“When regulators or policy makers succeed in improving the quality of care provided by some doctors, do patients even notice and/or care?” This is the question which Kenneth L. Leonard attempts to answer. Davies and Ware (1988) do state that patient satisfaction is correlated with average quality levels. One problem with most studies is that quality improvements take place over a long period of time. It is possible that as quality improves, patient expectations also increase and thus overall reported patient satisfaction may be unaffected.
How does a researcher get an exogenous change in quality? Leonard uses the Hawthorne Effect. The Hawthorne effect states that quality will improve whenever there is a change in environment. In this study, doctors are observed by researchers. The study finds that objective measures of quality improve immediately after researchers arrive, but the quality improvement slowly decays over time until after about 10 observations, the doctor returns to their original quality level.

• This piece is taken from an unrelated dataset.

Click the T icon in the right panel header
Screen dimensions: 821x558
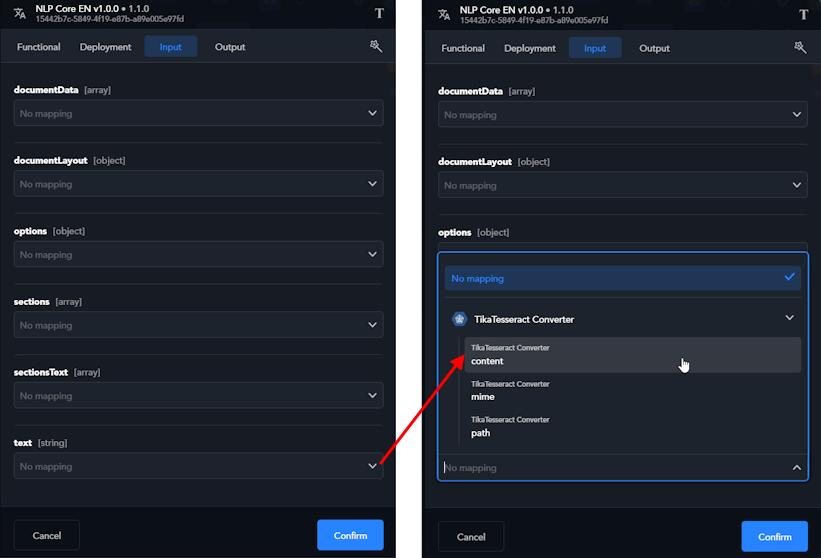[803, 13]
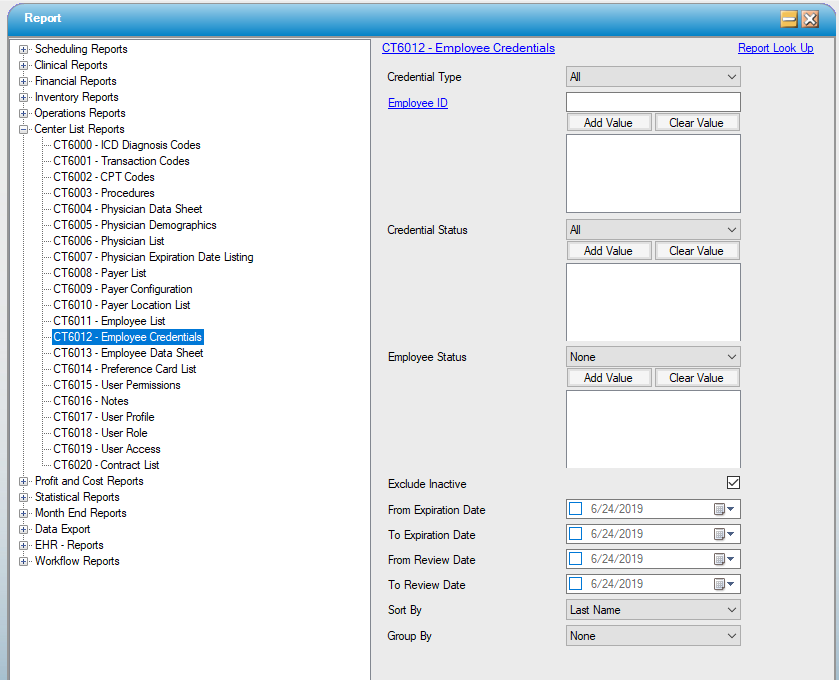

So, do patients actually notice this quality improvement? Leonard find that:
“Patient do, in fact, recognize and value quality care. A 1% increase in protocol adherence (from an average adherence of about 53%) is associated with about a 0.40% increase in the probability that a patient will declare the consultation to have been “very good” (from an average level of about 12%).”
- KL Leonard (2008) “Is patient satisfaction sensitive to changes in the quality of care? An exploitation of the Hawthorne effect” Journal of Health Economics, 27(2): 444-459.
- A. Davies and J.J. Ware (1988). “Involving consumers in quality of care assessment, Health Affairs” 7, pp. 33–48.